(Extracted records Opens)

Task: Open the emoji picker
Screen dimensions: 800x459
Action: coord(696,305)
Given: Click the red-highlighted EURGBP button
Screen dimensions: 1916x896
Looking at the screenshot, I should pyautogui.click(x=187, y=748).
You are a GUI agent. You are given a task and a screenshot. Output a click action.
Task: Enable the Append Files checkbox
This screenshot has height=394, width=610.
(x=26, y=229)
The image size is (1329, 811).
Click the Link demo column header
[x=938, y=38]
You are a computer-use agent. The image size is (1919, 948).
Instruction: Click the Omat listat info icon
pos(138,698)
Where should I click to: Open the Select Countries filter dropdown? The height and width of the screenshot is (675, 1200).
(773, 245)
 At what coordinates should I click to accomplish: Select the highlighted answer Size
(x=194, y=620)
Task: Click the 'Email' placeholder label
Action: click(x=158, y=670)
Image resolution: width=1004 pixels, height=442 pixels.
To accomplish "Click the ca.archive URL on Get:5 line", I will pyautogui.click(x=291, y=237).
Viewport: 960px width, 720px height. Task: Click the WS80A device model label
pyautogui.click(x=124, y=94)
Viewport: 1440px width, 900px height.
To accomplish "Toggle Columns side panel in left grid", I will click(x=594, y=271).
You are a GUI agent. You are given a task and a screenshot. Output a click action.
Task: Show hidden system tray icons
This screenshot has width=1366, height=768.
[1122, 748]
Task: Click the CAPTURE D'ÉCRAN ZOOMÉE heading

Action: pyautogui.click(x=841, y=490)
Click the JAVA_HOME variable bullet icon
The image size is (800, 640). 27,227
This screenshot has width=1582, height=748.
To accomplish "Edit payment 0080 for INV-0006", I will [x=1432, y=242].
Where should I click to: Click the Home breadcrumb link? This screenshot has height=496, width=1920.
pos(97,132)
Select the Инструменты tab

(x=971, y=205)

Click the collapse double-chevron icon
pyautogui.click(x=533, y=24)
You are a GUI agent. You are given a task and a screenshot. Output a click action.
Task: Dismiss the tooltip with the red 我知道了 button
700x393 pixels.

(Extracted records Closes)

- **Try it**
Taking the entries above, print exactly the lines starting at the line with "Instruction: Click the Omat listat info icon" and ending at the line with "Image resolution: width=1004", both included.

- **Answer space**
Instruction: Click the Omat listat info icon
pos(138,698)
Where should I click to: Open the Select Countries filter dropdown? The height and width of the screenshot is (675, 1200).
(773, 245)
 At what coordinates should I click to accomplish: Select the highlighted answer Size
(x=194, y=620)
Task: Click the 'Email' placeholder label
Action: click(x=158, y=670)
Image resolution: width=1004 pixels, height=442 pixels.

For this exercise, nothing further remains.